Reality Check für die Grünen
Einige Blätter beleuchten auch nochmal den "Ausstieg aus dem Ausstieg". "Man kann sich schon darüber wundern, wie locker die Politik mal eben beiläufig Atomreaktoren aus- und dann doch wieder einschalten will", meint nachdenklich L'Echo. Nur zu Erinnerung: Atomenergie ist gefährlich, Kernspaltung ist explosiv, Uran ist hochradioaktiv. Dass man das überhaupt schreiben muss, ist eigentlich schon sehr bedenklich. Aber man muss sich doch die Frage stellen, ob wirklich jeder Politiker eben diese Feststellungen noch vor Augen hat. Jetzt denkt man plötzlich auch über eine Laufzeitverlängerung für die drei ältesten Reaktorblöcke nach. Also Doel 1 und 2, sowie Tihange 1. Dass man den Atomausstieg jetzt, angesichts der neuen geopolitischen Lage, rückgängig machen will, mag legitim sein. Aber die Sicherheit bleibt doch hoffentlich das oberste Gebot.

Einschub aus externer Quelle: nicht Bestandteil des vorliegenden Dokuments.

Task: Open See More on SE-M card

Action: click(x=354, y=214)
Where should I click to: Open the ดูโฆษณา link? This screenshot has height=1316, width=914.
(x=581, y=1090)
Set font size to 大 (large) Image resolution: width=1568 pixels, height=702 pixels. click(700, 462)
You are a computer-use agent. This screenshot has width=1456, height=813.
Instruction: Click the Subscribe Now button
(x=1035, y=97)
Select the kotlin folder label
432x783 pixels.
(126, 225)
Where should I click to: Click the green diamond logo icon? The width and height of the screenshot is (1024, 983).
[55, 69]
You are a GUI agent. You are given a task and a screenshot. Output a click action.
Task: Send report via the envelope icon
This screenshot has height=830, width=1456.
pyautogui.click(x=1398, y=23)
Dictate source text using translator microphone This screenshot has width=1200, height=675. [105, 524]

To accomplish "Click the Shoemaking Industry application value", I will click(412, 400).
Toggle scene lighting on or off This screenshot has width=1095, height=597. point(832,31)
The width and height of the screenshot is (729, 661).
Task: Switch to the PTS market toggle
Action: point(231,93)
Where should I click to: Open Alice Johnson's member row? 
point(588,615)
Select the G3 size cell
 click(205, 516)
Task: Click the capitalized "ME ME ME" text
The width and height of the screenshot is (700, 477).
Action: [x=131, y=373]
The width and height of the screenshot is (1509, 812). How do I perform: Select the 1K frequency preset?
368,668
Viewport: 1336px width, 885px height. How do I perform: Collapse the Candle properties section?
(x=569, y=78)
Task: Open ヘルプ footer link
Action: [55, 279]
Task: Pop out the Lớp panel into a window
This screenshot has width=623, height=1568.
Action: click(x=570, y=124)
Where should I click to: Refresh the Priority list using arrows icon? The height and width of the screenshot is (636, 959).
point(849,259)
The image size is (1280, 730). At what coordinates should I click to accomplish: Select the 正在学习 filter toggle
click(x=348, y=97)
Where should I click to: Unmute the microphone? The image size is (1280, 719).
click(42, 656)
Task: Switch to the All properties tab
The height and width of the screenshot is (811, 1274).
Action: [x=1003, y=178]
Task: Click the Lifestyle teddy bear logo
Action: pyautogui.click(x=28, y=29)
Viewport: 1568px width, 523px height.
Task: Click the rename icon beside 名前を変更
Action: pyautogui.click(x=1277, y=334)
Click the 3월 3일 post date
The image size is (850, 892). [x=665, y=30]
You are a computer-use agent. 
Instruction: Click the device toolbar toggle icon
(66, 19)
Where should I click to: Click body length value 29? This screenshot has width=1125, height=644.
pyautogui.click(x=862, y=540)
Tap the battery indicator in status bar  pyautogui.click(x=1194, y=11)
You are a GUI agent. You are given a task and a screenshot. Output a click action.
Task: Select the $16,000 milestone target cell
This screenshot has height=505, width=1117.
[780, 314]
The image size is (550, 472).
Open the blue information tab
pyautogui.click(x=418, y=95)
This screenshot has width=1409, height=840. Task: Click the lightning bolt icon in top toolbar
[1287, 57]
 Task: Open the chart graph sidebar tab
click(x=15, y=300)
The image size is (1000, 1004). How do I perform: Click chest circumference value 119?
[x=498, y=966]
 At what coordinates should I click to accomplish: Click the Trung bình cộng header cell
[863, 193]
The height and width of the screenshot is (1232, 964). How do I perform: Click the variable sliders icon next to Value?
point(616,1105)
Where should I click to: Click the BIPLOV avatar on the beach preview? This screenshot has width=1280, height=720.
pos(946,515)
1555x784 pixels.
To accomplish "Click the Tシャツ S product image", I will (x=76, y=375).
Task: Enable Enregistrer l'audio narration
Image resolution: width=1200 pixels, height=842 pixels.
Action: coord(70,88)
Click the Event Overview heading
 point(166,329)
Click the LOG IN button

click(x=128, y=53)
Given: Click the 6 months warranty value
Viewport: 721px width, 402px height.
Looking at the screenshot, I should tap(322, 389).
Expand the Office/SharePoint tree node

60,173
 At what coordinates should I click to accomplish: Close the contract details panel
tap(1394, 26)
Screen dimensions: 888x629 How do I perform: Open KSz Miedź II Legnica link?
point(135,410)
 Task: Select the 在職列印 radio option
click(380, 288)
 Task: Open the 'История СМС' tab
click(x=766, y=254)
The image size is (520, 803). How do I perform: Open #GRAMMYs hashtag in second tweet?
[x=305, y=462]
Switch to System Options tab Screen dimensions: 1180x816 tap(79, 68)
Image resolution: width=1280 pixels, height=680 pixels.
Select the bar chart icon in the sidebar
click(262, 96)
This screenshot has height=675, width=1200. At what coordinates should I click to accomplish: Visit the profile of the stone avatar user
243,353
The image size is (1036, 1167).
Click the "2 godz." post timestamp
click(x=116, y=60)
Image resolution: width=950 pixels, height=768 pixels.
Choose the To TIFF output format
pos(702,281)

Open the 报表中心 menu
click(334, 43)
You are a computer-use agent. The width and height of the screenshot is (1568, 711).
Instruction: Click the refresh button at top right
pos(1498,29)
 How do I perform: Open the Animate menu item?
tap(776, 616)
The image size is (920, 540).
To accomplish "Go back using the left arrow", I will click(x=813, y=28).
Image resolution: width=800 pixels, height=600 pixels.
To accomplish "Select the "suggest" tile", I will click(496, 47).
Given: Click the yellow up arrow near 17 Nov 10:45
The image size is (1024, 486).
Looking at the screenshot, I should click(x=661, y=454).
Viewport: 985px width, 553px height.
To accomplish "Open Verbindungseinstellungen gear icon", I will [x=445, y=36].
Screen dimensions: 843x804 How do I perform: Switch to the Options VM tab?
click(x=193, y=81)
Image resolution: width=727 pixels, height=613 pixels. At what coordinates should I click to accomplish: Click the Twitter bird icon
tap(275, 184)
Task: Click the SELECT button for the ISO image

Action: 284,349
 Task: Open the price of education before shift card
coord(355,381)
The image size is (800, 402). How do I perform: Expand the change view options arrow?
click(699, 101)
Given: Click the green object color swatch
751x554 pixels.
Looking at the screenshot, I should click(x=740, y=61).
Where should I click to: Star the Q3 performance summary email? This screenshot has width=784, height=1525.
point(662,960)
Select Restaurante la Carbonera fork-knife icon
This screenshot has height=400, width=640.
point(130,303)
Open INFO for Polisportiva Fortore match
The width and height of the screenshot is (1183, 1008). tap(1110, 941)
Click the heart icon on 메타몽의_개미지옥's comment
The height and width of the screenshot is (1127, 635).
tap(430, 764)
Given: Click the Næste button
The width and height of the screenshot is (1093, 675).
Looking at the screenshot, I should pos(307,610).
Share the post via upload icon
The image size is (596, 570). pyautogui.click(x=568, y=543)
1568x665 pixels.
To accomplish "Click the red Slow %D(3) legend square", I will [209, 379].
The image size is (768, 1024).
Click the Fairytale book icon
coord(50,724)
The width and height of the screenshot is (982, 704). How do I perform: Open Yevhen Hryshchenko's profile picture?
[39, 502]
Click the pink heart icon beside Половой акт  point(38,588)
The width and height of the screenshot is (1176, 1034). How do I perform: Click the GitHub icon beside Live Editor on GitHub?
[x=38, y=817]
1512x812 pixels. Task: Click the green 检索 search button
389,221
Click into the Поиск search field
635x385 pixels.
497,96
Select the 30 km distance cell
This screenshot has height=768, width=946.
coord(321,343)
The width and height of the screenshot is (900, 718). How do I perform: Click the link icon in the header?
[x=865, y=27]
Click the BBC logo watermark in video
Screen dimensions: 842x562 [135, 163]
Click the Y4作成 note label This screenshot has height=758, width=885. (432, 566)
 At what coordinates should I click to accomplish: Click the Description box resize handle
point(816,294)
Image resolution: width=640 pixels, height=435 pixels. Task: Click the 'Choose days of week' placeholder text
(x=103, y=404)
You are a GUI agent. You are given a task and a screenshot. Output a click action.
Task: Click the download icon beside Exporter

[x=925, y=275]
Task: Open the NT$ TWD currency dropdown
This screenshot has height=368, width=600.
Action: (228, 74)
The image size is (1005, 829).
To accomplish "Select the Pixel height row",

"Die Grünen sind in dieser Geschichte jedenfalls hoffnungslos isoliert", kann De Standaard nur feststellen. Ein ums andere Mal werden die Umweltparteien von der Realität rechts überholt. Das wäre nicht passiert, wenn sie sofort nach dem Ausbruch des Ukraine-Krieges die Lage richtig eingeschätzt hätten. Die deutschen Grünen hatten das verstanden, hatten ihre ideologischen Prinzipien angesichts der neuen Weltlage zurückgestellt. Und deshalb haben sie keine Windeier produziert.